Tasks and exercises |
(A) In the article on Chip Kelly and the Eagles' PED suspensions, which player was the first to receive a four-game suspension this offseason?
(B) Transcribe the part of the article on Chip Kelly and the Eagles' PED suspensions that opens with the words containing "Eagles head coach" and closes with "suspension this offseason.".
(C) Pick up the article on Chip Kelly and the Eagles' PED suspensions where it stops, and write what comes next.

[Passage provided]

Eagles head coach Chip Kelly says the team does not have a PED problem.

Howard Smith-USA TODAY Sports

When offensive tackle Lane Johnson's suspension was first reported nearly a month ago, it wasn't too long after until it was pointed out that the Eagles already have had more PED suspensions in the Chip Kelly era (2) than in Andy Reid's thirteen year Philadelphia tenure (1). Eagles second year linebacker Jake Knott was the first player to be receive a four game suspension this offseason.

The timing of these suspensions, for some, was suspicious. Many were quick to joke that Kelly's infamous post-practice smoothies had been laced with an extra "boost" to increase player's performance.

According to Kelly, however, it's not the team that's to blame when it comes to these suspensions. It's the individual players. Kelly said the suspensions of Knott and Johnson do not indicate a lack of oversight by the team.

"No. I think we educate our plays all the time. I think anybody that's in the NFL knows you're going to get tested. There's also some individual responsibility that goes with the player. So, you know, if the answer is, I didn't know. They know. They get tested at the Combine. They get tested anywhere. Any one of these guys that comes from an NCAA institution knows they get tested.

They're also their own men. It's no different than if you got pulled over for a DUI, you're going to turn around and tell your employers, I didn't know I couldn't do that. They're adults. They're going to make mistakes. They're going to pay a hefty price for those mistakes. They're going to miss four games, four game checks. Hopefully that works.

In certain situations, here or anywhere in the NFL, there are guys that just got pulled over again that were suspended for a year. Sometimes I think the responsibility goes on the individual people in that situation"

[/Passage provided]
[Data to examine]

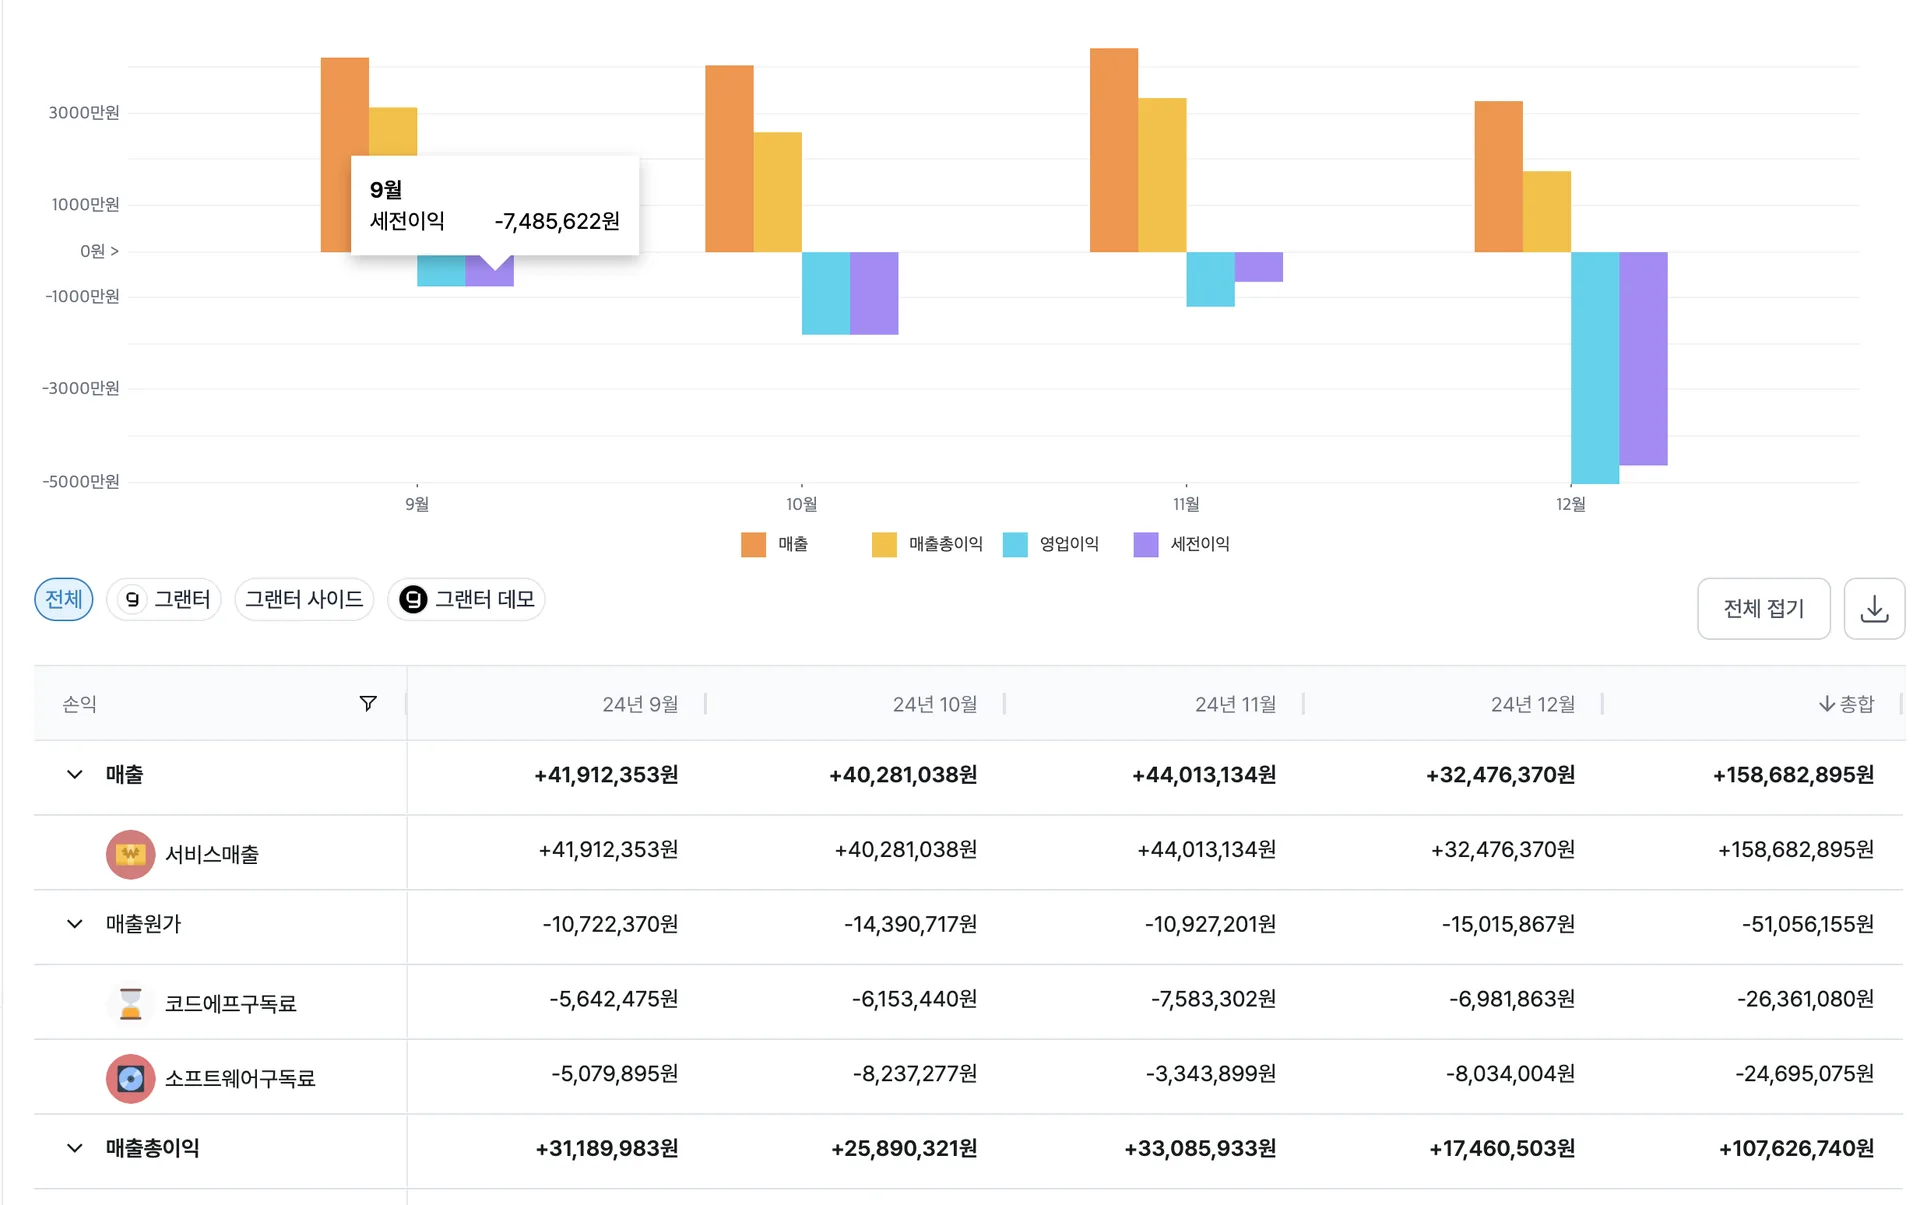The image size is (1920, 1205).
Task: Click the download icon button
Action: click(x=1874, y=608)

[/Data to examine]
[Data to examine]

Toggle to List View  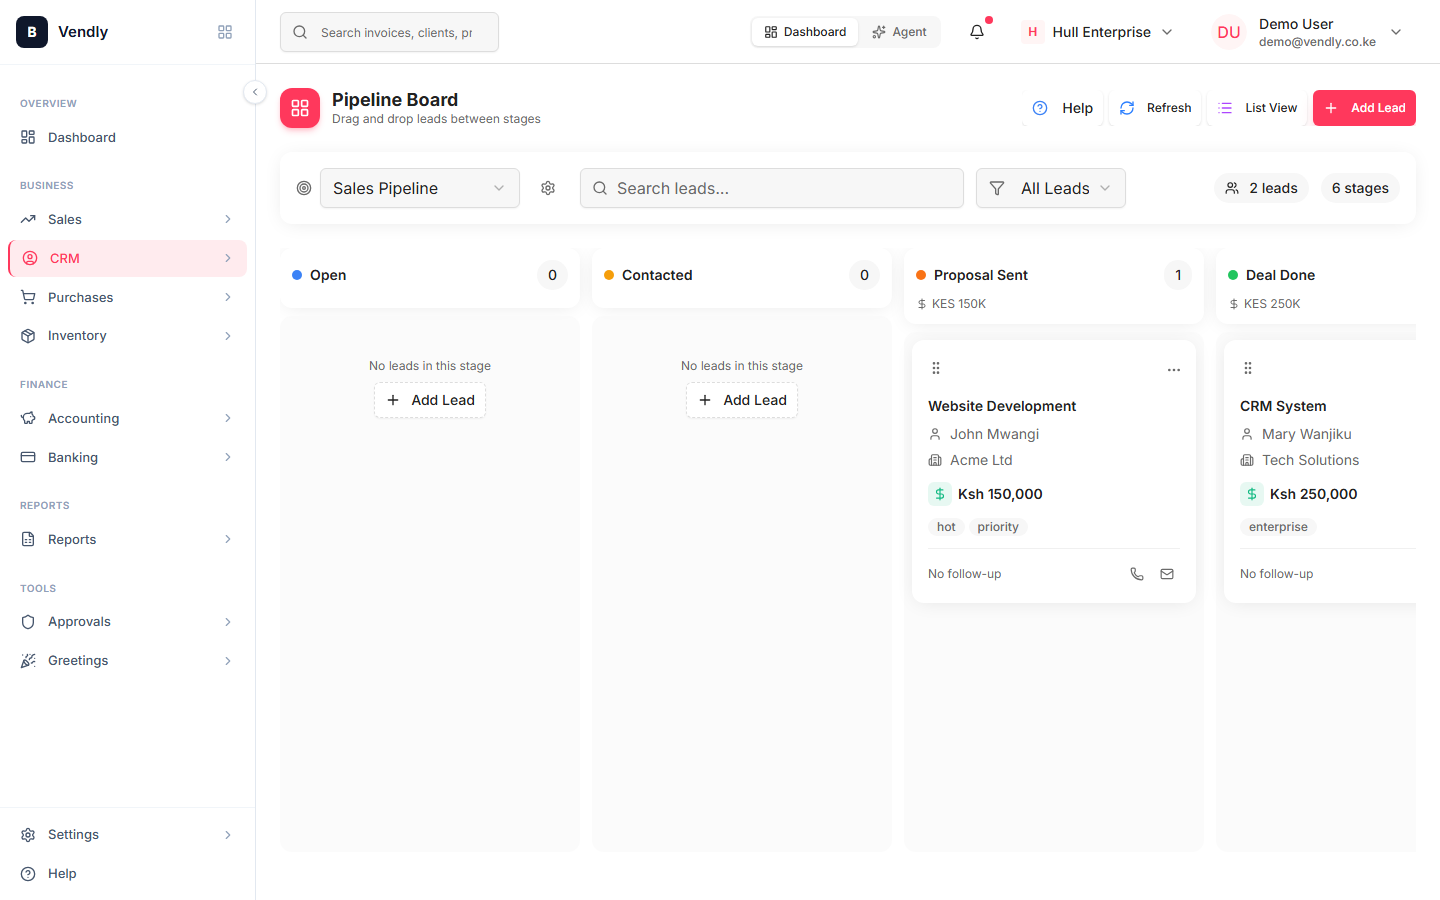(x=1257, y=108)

[/Data to examine]

Written responses |
(A) Second-year linebacker Jake Knott.

(B)
Eagles head coach Chip Kelly says the team does not have a PED problem.

Howard Smith-USA TODAY Sports

When offensive tackle Lane Johnson's suspension was first reported nearly a month ago, it wasn't too long after until it was pointed out that the Eagles already have had more PED suspensions in the Chip Kelly era (2) than in Andy Reid's thirteen year Philadelphia tenure (1). Eagles second year linebacker Jake Knott was the first player to be receive a four game suspension this offseason.

(C)
Eagles starting outside linebacker Connor Barwin, now entering his 6th NFL season, also suggested that the suspensions of Knott and Johnson were "rookie mistakes." Barwin noted that veterans always clear medical prescriptions with team doctors.

Johnson, who spoke to the media after he reported to the team's facility on Friday, certainly took responsibility for his actions.

"I mean, we have... There's a list of like 100, 200 banned substances that you can't take. They're all over the building," Johnson explained. "Just something I think athletes kind of get carried away with a little bit. Obviously supplements like that aren't FDA regulated so it's real easy to maybe take something you're not aware of. But that's no excuse. In our meetings they tell us all the time to talk to our trainers, and that's something I didn't do."

Kelly confirmed that the poor-decision making from Johnson and Knott isn't to be blamed on a lack of PED education from the team.

"We talk about it all the time. We educate our guys on a daily basis. We don't wait for someone to make a mistake and say, Hey, look at this. We try to look at other teams. It's something we talk about. There's signs all over our building about what you can't take, what you can take. There's a protocol for what you're supposed to do. If there's ever a question, you are responsible for what you put in your body. If you're not sure, then you should ask. There's people you should ask. That's not what [Lane Johnson] did in that situation, and he's paying a price for it."